(Items from a dataset)
━━━━━━━━━━━━━━━━━━━━

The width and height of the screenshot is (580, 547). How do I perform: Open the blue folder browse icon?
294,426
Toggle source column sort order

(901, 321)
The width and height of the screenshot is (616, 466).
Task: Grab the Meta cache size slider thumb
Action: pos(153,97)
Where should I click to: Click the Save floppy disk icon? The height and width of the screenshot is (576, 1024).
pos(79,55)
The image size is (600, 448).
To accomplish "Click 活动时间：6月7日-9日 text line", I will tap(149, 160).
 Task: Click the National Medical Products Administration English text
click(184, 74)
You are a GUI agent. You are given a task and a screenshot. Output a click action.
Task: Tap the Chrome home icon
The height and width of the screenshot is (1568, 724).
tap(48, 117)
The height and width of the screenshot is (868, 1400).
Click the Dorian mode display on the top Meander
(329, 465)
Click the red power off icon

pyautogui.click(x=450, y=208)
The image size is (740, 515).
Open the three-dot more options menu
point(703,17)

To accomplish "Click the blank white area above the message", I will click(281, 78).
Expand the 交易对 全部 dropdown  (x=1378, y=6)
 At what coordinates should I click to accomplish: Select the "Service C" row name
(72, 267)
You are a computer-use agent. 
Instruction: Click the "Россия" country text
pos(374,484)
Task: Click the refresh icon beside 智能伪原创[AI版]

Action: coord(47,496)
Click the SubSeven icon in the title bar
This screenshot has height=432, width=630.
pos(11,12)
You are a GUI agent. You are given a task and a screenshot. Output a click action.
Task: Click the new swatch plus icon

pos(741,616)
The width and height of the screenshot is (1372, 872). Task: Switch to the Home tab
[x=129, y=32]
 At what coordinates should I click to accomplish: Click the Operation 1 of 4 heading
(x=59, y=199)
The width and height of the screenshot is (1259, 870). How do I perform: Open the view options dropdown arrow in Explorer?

━━━━━━━━━━━━━━━━━━━━

Please repeat the data above verbatim, all of it.

The width and height of the screenshot is (580, 547). How do I perform: Open the blue folder browse icon?
294,426
Toggle source column sort order

(901, 321)
The width and height of the screenshot is (616, 466).
Task: Grab the Meta cache size slider thumb
Action: pos(153,97)
Where should I click to: Click the Save floppy disk icon? The height and width of the screenshot is (576, 1024).
pos(79,55)
The image size is (600, 448).
To accomplish "Click 活动时间：6月7日-9日 text line", I will tap(149, 160).
 Task: Click the National Medical Products Administration English text
click(184, 74)
You are a GUI agent. You are given a task and a screenshot. Output a click action.
Task: Tap the Chrome home icon
The height and width of the screenshot is (1568, 724).
tap(48, 117)
The height and width of the screenshot is (868, 1400).
Click the Dorian mode display on the top Meander
(329, 465)
Click the red power off icon

pyautogui.click(x=450, y=208)
The image size is (740, 515).
Open the three-dot more options menu
point(703,17)

To accomplish "Click the blank white area above the message", I will click(281, 78).
Expand the 交易对 全部 dropdown  (x=1378, y=6)
 At what coordinates should I click to accomplish: Select the "Service C" row name
(72, 267)
You are a computer-use agent. 
Instruction: Click the "Россия" country text
pos(374,484)
Task: Click the refresh icon beside 智能伪原创[AI版]

Action: coord(47,496)
Click the SubSeven icon in the title bar
This screenshot has height=432, width=630.
pos(11,12)
You are a GUI agent. You are given a task and a screenshot. Output a click action.
Task: Click the new swatch plus icon

pos(741,616)
The width and height of the screenshot is (1372, 872). Task: Switch to the Home tab
[x=129, y=32]
 At what coordinates should I click to accomplish: Click the Operation 1 of 4 heading
(x=59, y=199)
The width and height of the screenshot is (1259, 870). How do I perform: Open the view options dropdown arrow in Explorer?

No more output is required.